Colin Watson <cjwatson@xxxxxxxxxx> · Sat, 2 Nov 2024 19:06:53 +0000

On Sat, Nov 02, 2024 at 05:08:37AM -0500, G. Branden Robinson wrote:
> On GNU/Linux systems, the only man page indexer I know of is Colin
> Watson's man-db--specifically, its mandb(8) program.  But it's nicely
> designed so that the "topic and summary description extraction" task is
> delegated to a standalone tool, lexgrog(1), and we can use that.
> 
> $ lexgrog /tmp/proc_pid_fdinfo_mini.5
> /tmp/proc_pid_fdinfo_mini.5: parse failed
> 
> Oh, damn.  I wasn't expecting that.  Maybe this is what defeats Michael
> Kerrisk's scraper with respect to groff's man pages.[1]

How embarrassing.  Could somebody please file a bug on
https://gitlab.com/man-db/man-db/-/issues to remind me to fix that?  (Of
course there'll be a lead time for fixes to get into distributions.)

> Well, I can find a silver lining here, because it gives me an even
> better reason than I had to pitch an idea I've been kicking around for a
> while.  Why not enhance groff man(7) to support a mode where _it_ will
> spit out the "Name"/"NAME" section, and only that, _for_ you?
> 
> This would be as easy as checking for an option, say '-d EXTRACT=Name',
> and having the package's "TH" and "SH" macro definitions divert
> (literally, with the `di` request) everything _except_ the section of
> interest to a diversion that is then never called/output.  (This is
> similar to an m4 feature known as the "black hole diversion".)
> 
> All of the features necessary to implement this[2] were part of troff as
> far as back as the birth of the man(7) package itself.  It's not clear
> to me why it wasn't done back in the 1980s.
> 
> lexgrog(1) itself will of course have to stay around for years to come,
> but this could take a significant distraction off of Colin's plate--I
> believe I have seen him grumble about how much *roff syntax he has to
> parse to have the feature be workable, and that's without upstart groff
> maintainers exploring up to every boundary that existed even in 1979 and
> cheerfully exercising their findings in man pages.

lexgrog(1) is a useful (if oddly-named, sorry) debugging tool, but if
you focus on that then you'll end up with a design that's not very
useful.  What really matters is indexing the whole system's manual
pages, and mandb(8) does not do that by invoking lexgrog(1) one page at
a time, but rather by running more or less the same code in-process.  I
already know that getting acceptable performance for this requires care,
as illustrated by one of the NEWS entries for man-db 2.10.0:

 * Significantly improve `mandb(8)` and `man -K` performance in the common
   case where pages are of moderate size and compressed using `zlib`: `mandb
   -c` goes from 344 seconds to 10 seconds on a test system.

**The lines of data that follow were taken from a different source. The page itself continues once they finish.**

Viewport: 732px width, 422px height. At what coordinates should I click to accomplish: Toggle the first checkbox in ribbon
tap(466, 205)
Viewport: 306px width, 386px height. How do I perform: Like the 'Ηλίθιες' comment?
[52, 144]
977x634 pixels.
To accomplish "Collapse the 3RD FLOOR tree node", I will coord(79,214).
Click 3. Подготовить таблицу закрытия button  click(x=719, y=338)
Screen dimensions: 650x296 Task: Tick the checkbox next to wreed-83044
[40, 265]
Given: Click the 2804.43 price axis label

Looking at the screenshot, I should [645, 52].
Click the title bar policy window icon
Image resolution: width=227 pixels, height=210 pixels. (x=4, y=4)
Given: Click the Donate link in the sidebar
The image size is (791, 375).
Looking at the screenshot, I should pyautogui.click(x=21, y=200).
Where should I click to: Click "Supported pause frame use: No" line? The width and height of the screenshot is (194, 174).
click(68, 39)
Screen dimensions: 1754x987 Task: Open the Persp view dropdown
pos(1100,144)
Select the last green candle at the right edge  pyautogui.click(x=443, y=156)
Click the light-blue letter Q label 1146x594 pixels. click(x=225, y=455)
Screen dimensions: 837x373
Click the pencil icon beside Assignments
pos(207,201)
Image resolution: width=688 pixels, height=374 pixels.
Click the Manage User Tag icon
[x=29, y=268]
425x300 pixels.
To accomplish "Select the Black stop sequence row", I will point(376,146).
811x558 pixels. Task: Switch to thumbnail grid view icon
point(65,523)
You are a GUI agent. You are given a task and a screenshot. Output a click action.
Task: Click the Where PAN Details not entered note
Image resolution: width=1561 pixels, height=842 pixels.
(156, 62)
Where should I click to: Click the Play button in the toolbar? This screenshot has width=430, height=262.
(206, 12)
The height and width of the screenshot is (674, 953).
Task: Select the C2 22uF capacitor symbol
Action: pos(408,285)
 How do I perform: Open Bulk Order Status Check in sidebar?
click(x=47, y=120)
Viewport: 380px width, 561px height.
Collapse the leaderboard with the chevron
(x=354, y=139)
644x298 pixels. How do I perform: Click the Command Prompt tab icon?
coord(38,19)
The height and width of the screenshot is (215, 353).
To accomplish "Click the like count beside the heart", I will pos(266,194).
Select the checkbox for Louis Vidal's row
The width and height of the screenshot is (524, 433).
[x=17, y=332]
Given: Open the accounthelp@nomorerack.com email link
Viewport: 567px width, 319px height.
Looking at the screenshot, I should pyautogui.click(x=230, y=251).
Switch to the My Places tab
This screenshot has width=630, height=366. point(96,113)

... so I'm prepared to bet that forking nroff one page at a time will be
unacceptably slow.  (This also combines with the fact that man-db
applies some sandboxing when it's calling nroff just in case it might
happen that a moderately-sized C++ project has less than 100% perfect
security when doing text processing, which I'm sure everyone agrees
would never happen.)

If it were possible to run nroff over a whole batch of pages and get
output for each of them in one go, then maaaaybe.  man-db would need a
reliable way to associate each line (or sometimes multiple lines) of
output with each source file, and of course care would be needed around
error handling and so on.  I can see the appeal, in terms of processing
the actual language rather than a pile of hacks that try to guess what
to do with it - but on the other hand this starts to feel like a much
less natural fit for the way nroff is run in every other situation,
where you're processing one document at a time.

Cheers,

-- 
Colin Watson (he/him)                              [cjwatson@xxxxxxxxxx]